Et c’est ainsi que la faible lueur du gaz a fini par briller sur ces images, sur une tranche d’Univers située entre 2,6 et 7,1 milliards d’années-lumière de la Terre ! Peut-on dire pour autant que le mystère de la matière cachée est éclairci ? Pas tout à fait. Car il reste à quantifier ce gaz. “Pour cela, il faudra observer une portion d’Univers plus grande, conclut Nabila Aghanim. Nous devrons aussi diminuer encore le bruit parasite afin de mieux ‘voir’ ce gaz dont nous ignorons précisément la densité et la température. Sans compter que notre étude a porté uniquement sur les filaments galactiques alors que du gaz a également été observé, à des échelles plus petites, dans les ‘ponts de matière’ qui relient les amas de galaxies. Il faut donc recenser tous ces réservoirs. ” Si la matière cachée a été débusquée, elle attend donc encore d’être comptée…

Hervé Dole, professeur à l’Institut d’astrophysique spatiale d’Orsay : “Ce résultat valide les modèles d’évolution de l’Univers”

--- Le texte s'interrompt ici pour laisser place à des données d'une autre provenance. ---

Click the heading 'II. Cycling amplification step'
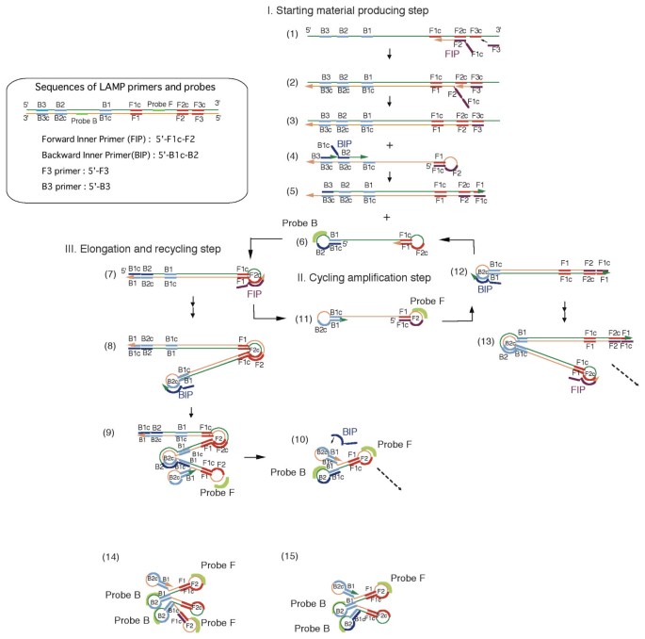(x=359, y=277)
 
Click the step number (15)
(x=291, y=558)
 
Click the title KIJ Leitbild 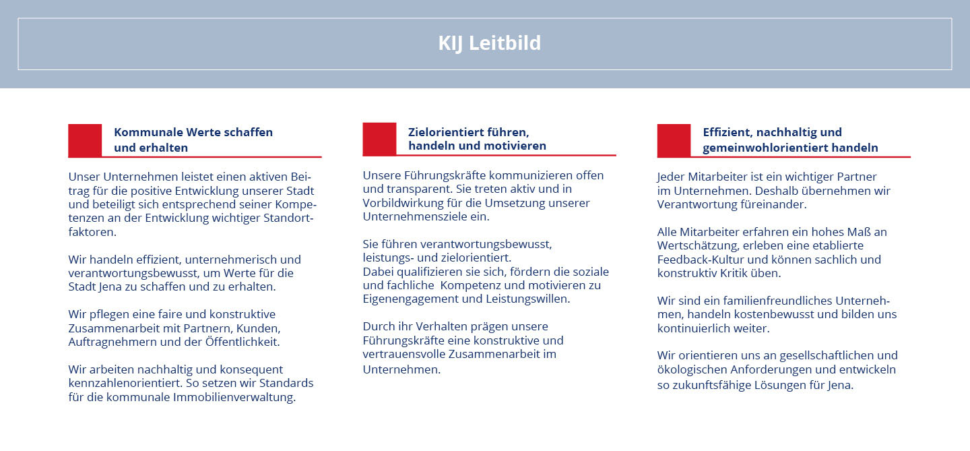[489, 43]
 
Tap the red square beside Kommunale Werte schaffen [85, 140]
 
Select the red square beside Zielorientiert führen [379, 139]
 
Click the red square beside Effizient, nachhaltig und [674, 140]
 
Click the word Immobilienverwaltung [234, 397]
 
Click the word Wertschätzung [698, 245]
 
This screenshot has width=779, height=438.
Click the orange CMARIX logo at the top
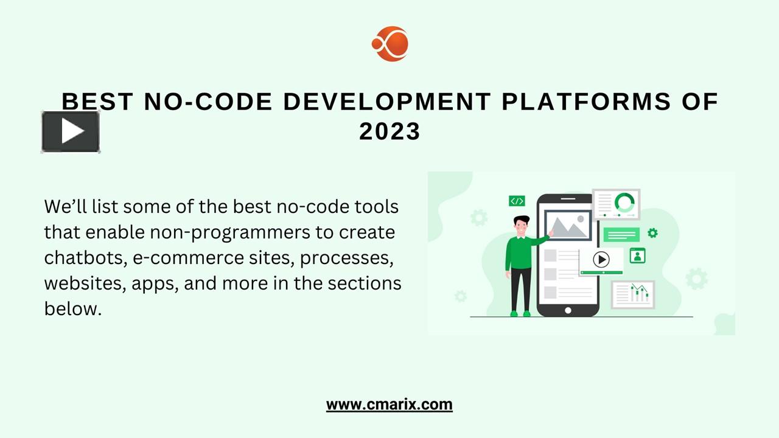click(390, 44)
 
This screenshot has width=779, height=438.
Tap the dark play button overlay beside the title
click(71, 131)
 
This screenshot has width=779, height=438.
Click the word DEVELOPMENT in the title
click(387, 102)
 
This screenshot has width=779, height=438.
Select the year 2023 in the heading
click(390, 131)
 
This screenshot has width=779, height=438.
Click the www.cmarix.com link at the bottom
click(390, 405)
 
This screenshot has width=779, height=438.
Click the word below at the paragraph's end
click(72, 308)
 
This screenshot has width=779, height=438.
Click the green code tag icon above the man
click(517, 201)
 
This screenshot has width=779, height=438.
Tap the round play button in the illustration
click(601, 259)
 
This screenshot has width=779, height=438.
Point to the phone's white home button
click(568, 310)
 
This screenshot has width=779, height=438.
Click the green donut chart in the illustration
click(624, 203)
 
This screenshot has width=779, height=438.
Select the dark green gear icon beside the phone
click(652, 232)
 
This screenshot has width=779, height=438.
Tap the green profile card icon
click(637, 255)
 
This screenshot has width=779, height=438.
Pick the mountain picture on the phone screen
click(568, 225)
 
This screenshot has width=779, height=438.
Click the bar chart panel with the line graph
click(634, 294)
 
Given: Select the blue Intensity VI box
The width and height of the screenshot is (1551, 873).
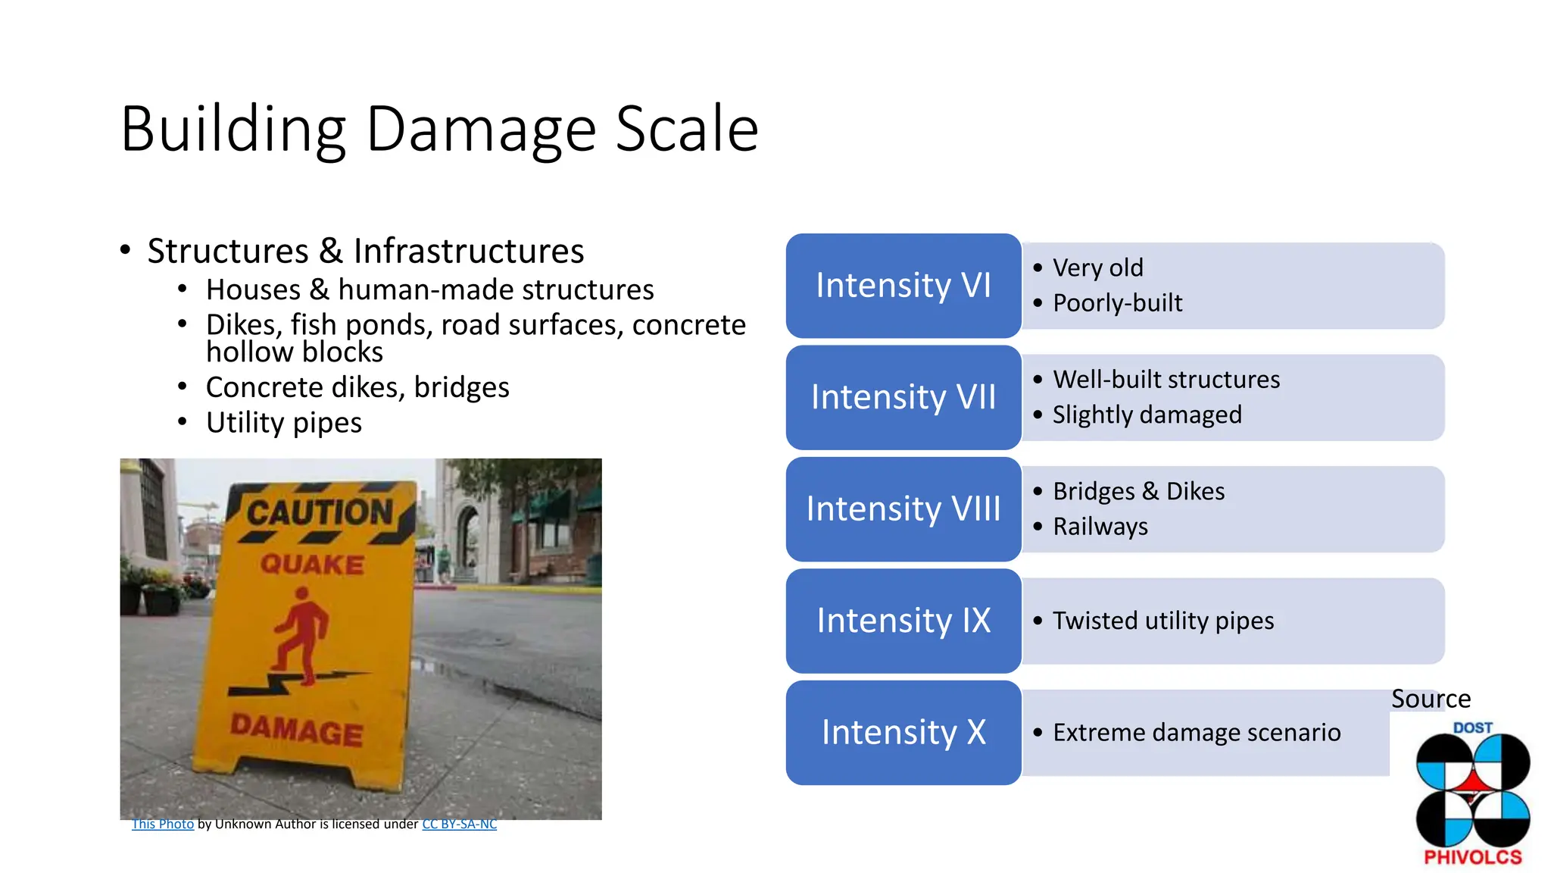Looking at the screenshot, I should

“La présence de la matière ordinaire cachée dans les filaments était attendue : les simulations l’avaient prévue, et des observations indirectes avaient déjà eu lieu, mais de manière ponctuelle. Or en cosmologie, il est difficile de passer de quelques cas, parfois très particuliers ou bien découverts par hasard, à une généralité. L’équipe de Nabila Aghanim y est parvenue en utilisant une méthode bien connue, à la fois simple et très puissante : l’empilement d’images, que j’avais moi-même utilisé pour mesurer le rayonnement infrarouge des galaxies. Ils ont pris en compte un très grand nombre de données ce qui a conduit à ce travail très ‘propre’, avec un signal qui ressort nettement. On franchit incontestablement une étape. Et c’est un soulagement – ou un regret c’est selon – car cela valide les modèles d’évolution de l’Univers, mais aussi les déductions quant à sa composition basées sur le fond diffus cosmologique.”